- [Lista de tareas]
1. Responde estas preguntas sobre el texto de la carga ligera:
(a) ¿Qué fecha lleva el texto?
(b) ¿Qué número de sermón de San Agustín se cita?
(c) Según el Salmo Responsorial, ¿qué hace el Señor con los que van a caer?
2. Actualiza el texto de la carga ligera desde "Jesús se dirigía" hasta "Agustín, Sermo, 126).", y pon "ave" en lugar de "pájaro".
3. Continúa, por favor, el texto de la carga ligera a partir de su última oración.

- [Extracto seleccionado]
━━━━━━━━━━━━━━━━━━━━━━━━━━━━━━
La misa de hoy: una carga que es ligera

09 Julio 2023

Pbro. Marcelo Barrionuevo

El anuncio de un plan de salvación de la Humanidad por parte de Jesucristo no fue aceptado por quienes andaban mendigando alabanzas unos de otros, y no se interesaban por aquella gloria que procede de Dios (Cfr Jn 5,44). Quien es sencillo de corazón y busca la verdad -no su verdad-, se codea con la grandeza y descubre la libertad verdadera, descubre a Dios. Porque allí donde está el espíritu de Dios, está la libertad (Cfr 2 Cor 3,17).

Jesús se dirigía y se dirige hoy, a través de su Iglesia que somos todos, a esa humanidad que anda sobrecargada de obligaciones -muchas inútiles e inventadas por los hombres (Cfr Hch 15,10), que no traen paz al corazón-, ofreciendo otra carga que es ligera porque la hace llevadera el amor. “Cualquiera otra carga tiene peso, pero la de Cristo tiene alas. Si a un pájaro le quitas las alas, parece que le alivias del peso, pero cuanto más le quites este peso, tanto más le atas a la tierra. Ves en el suelo al que quisiste aliviar de un peso; restitúyele el peso de sus alas y verás como vuela” (S. Agustín, Sermo, 126).

El yugo del Señor es liberación porque es la ley del Espíritu que supera la carne, ley de libertad interior, de obediencia filial a Dios Padre que quiere siempre lo mejor para sus hijos. De ahí que el Salmo Responsorial afirme: “El Señor es clemente y misericordioso, bueno con todos, cariñoso con sus criaturas. Sostiene a los que van a caer, endereza a los que ya se doblan”.
━━━━━━━━━━━━━━━━━━━━━━━━━━━━━━
- [Muestra del listado]
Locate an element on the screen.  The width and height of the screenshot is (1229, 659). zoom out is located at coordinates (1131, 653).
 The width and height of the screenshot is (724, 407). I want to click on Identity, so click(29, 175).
━━━━━━━━━━━━━━━━━━━━━━━━━━━━━━
- [Respuestas del ejercicio]
1.
(a) 09 Julio 2023.
(b) El sermón 126.
(c) Los sostiene.

2.
Jesús se dirigía y se dirige hoy, a través de su Iglesia que somos todos, a esa humanidad que anda sobrecargada de obligaciones -muchas inútiles e inventadas por los hombres (Cfr Hch 15,10), que no traen paz al corazón-, ofreciendo otra carga que es ligera porque la hace llevadera el amor. “Cualquiera otra carga tiene peso, pero la de Cristo tiene alas. Si a un ave le quitas las alas, parece que le alivias del peso, pero cuanto más le quites este peso, tanto más le atas a la tierra. Ves en el suelo al que quisiste aliviar de un peso; restitúyele el peso de sus alas y verás como vuela” (S. Agustín, Sermo, 126).

3.
¡No retiremos el hombro ante la carga que el Señor quiere que llevemos! ¡En cuántas ocasiones, ante las embestidas de la comodidad o indiferencia que encontramos al querer influir cristianamente en nuestro entorno, se insinúa la tentación de no complicarnos la vida! Pensamos que nadie nos comprende, que no agradecen nuestro interés, que todo les resbala... No permitamos que los demonios interiores se adueñen de nuestro ánimo y asome la tristeza y la soledad.

Recordemos que la comodidad, la permisividad y el consumismo no liberan. Lo que libera es Dios, es la buena conciencia. Nos equivocaríamos si creyéramos que el cristianismo nos protege del dolor. No inventó Él la Cruz, ya existía y existe, pero nos ha enseñado a llevarla sin quejas y a descubrir el valor redentor que encierra.